Test DML performance
Job details
Name: | Test DML performance |
Platform: | Oracle |
Category: | Performance |
Description: | Runs performance test. Procedure executes SELECT, INSERT, UPDATE, DELETE and TRUNCATE statements on schema test tables. |
Long description: | Task runs performance test. Procedure executes SELECT, INSERT, UPDATE, DELETE and TRUNCATE statements on the dbWatch engine schema test tables. |
Version: | 1.9 |
Default schedule: | 10 22 5 1,30 |
Requires engine install: | Yes |
Compatibility tag: | .[type=‘instance’ & databasetype=‘oracle’]/.[hasengine=‘YES’] |
Parameters
Name | Default value | Description |
---|---|---|
records number | -9 | Number of rows to insert into the test table. |
Job Summary
- Purpose: The purpose of this monitoring job is to evaluate the performance of DML operations (SELECT, INSERT, UPDATE, DELETE, TRUNCATE) on a test database schema to determine the efficiency and speed of these operations under different load conditions.
- Why: This job is crucial as it helps in assessing the underlying hardware’s capability to handle varied sizes of data transactions and operations efficiently. By performing these tests, database administrators can understand potential bottlenecks and performance degradation issues which might impact overall database responsiveness in production environments.
- Manual checking: You can check these performance metrics manually in the database by executing the similar SQL commands as those defined in the monitoring job for inserting, updating, deleting, selecting, and truncating operations on the test tables.
Detailed Description
This dbWatch job, named “Test DML performance,” targets Oracle database instances where the dbWatch engine is installed. It specifically focuses on whether these instances contain the engine and are categorized under ‘Performance’. The job schedules and carries out a series of SQL DML (Data Manipulation Language) activities such as SELECT, INSERT, UPDATE, DELETE, and TRUNCATE on predefined schema test tables. The scale of these operations is determined based on the predefined parameter “records number,” which dictates the number of records each operation will engage with, aligning the test to either fixed record numbers or varying them in a given sequence for thorough performance assessment.
Dependencies
The following dependencies are essential for carrying out the tests:
- dbw_test_tab: A dependency table.
- dbw_performance: A table storing performance metrics.

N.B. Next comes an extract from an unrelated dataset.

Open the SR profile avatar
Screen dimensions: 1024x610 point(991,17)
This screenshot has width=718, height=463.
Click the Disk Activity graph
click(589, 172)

- dbw_performance_histr: Tracks performance history data specifically for DML and the DDL TRUNCATE statements.
- dbw_dml_perf_test, dbw_dml_min_test, dbw_dml_max_test: Procedures designed to perform and measure the DML tasks under different scenarios.

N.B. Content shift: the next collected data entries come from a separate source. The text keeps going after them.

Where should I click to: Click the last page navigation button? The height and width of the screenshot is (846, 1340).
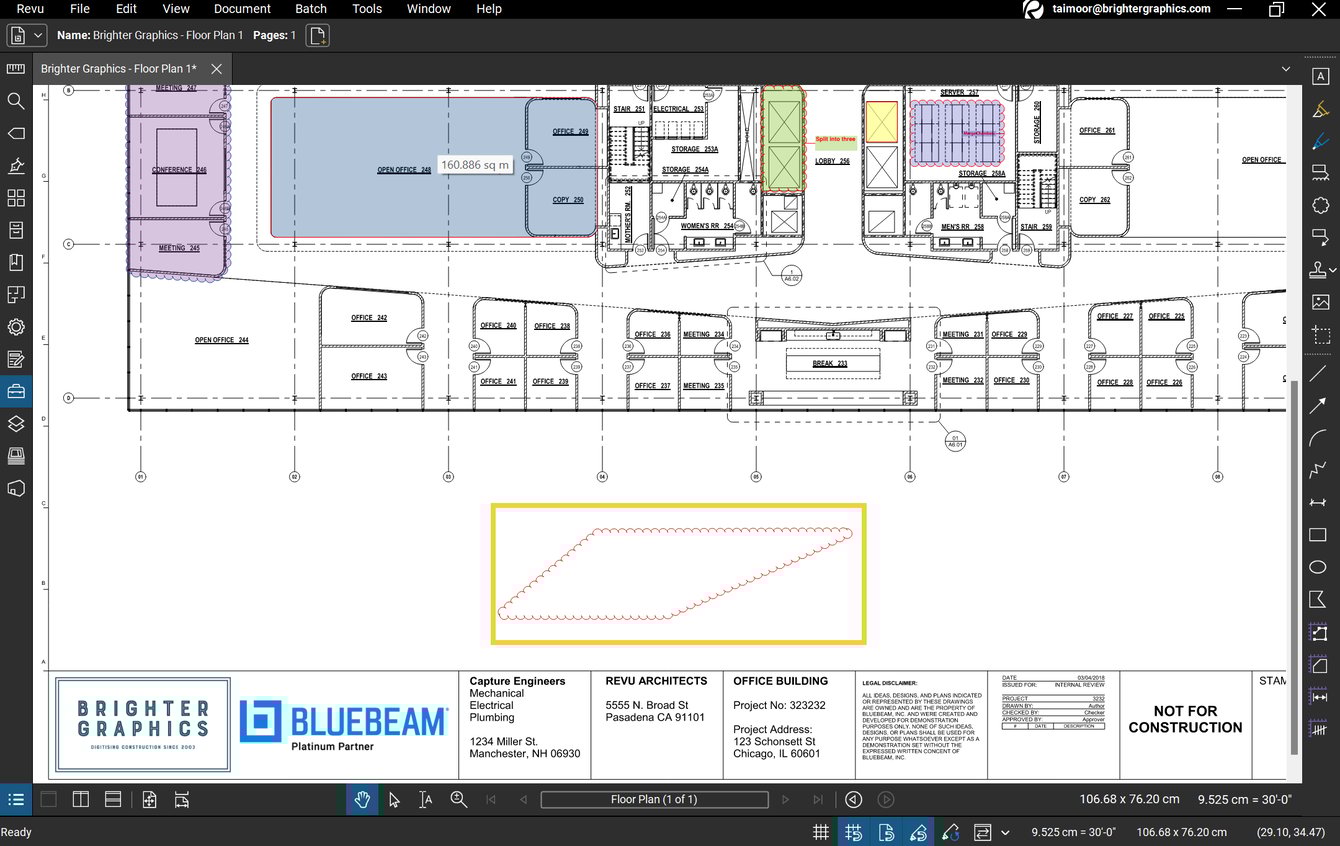coord(818,799)
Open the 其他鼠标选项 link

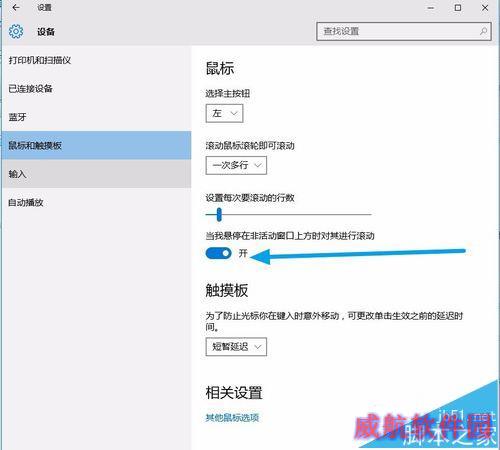point(232,418)
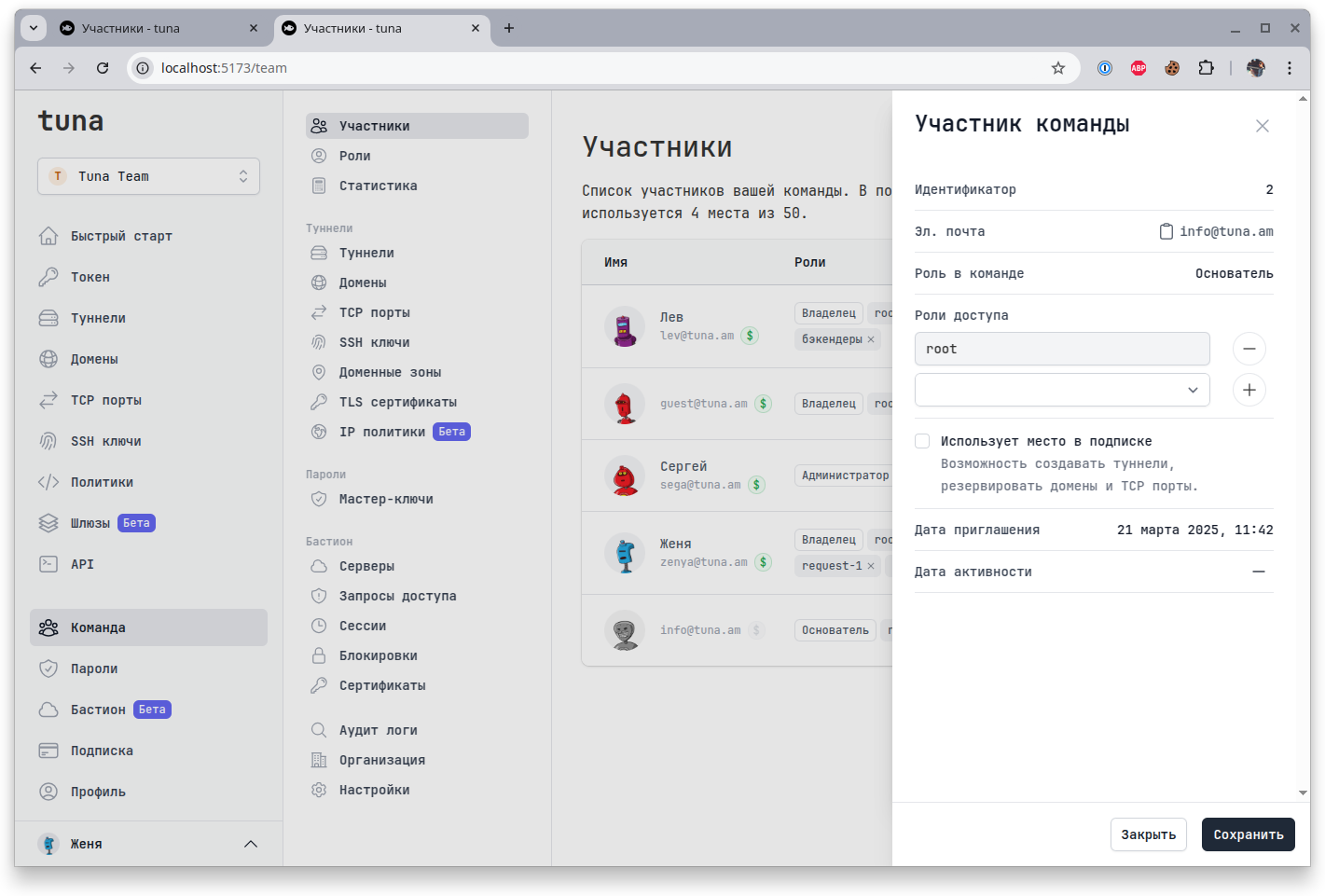This screenshot has height=896, width=1325.
Task: Click the clipboard copy icon beside info@tuna.am
Action: (1166, 231)
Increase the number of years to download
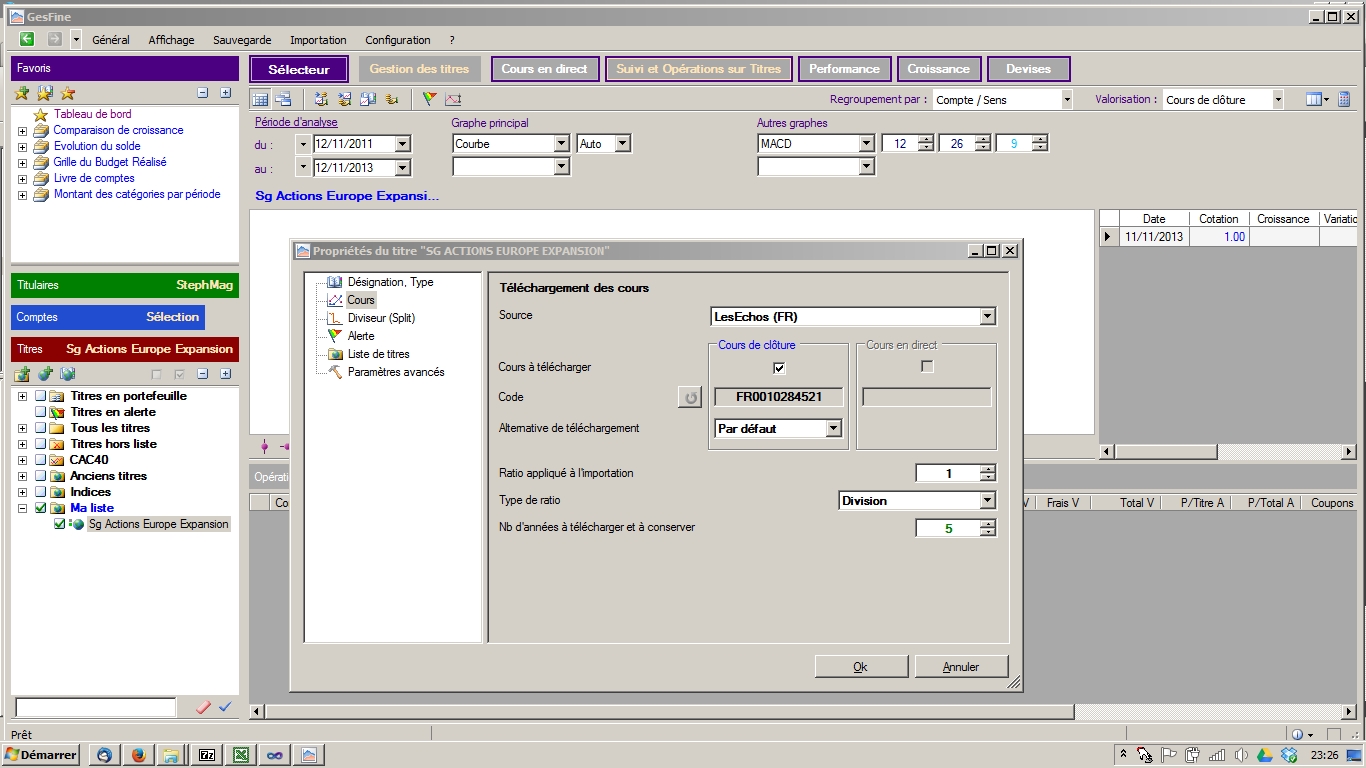The image size is (1366, 768). pos(988,524)
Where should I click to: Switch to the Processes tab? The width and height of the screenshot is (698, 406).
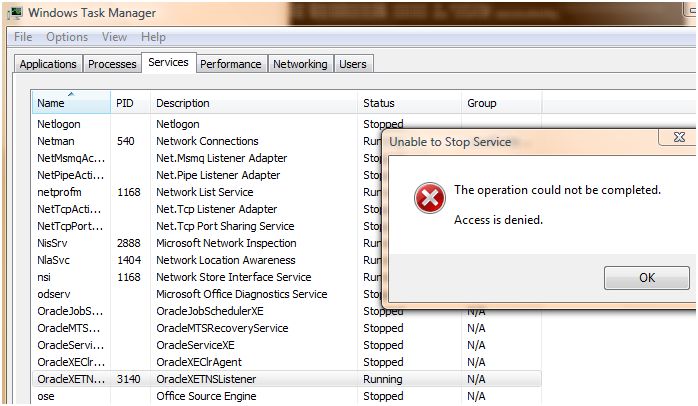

All dependencies have cleanup actions enabled to ensure no residual data impacts consecutive tests.
Reporting
Reports generated by this job provide insights on:
- DML Performance Testing: Overall statistics on how DML operations perform with varying number of rows.
- Performance Statistics: Dedicated sections in the report detail minimum, average, and maximum execution times, extrapolating them per 1,000 records to simplify interpretation.
Tables and graphs included in the report give a clear visualization of:
- Overall Times: Average times for SELECT, UPDATE, INSERT, and DELETE operations.
- Transactional Times: Detailed durations visualized across different loads to depict how added data volume impacts response times.
Implementation Details
The procedures and tables required for executing and storing results from the performance tests are outlined in the XML job script. Procedures have conditional flows depending on the test scale, either for limited smaller sets of records or extensive larger sets, as predefined by the “records number” parameter. On initialization, tables are created for storing test data and results, which are then filled by individual transactions performed by the procedures.
Conclusion
This monitoring job by dbWatch is structured to provide systematic analysis and visual feedback on the transactional efficiency and speed of Oracle databases, which is crucial for tuning and proactive management in any high-demand database environment. Through regular monitoring, it ensures that the database’s performance remains optimized in alignment with operational requirements and hardware capabilities.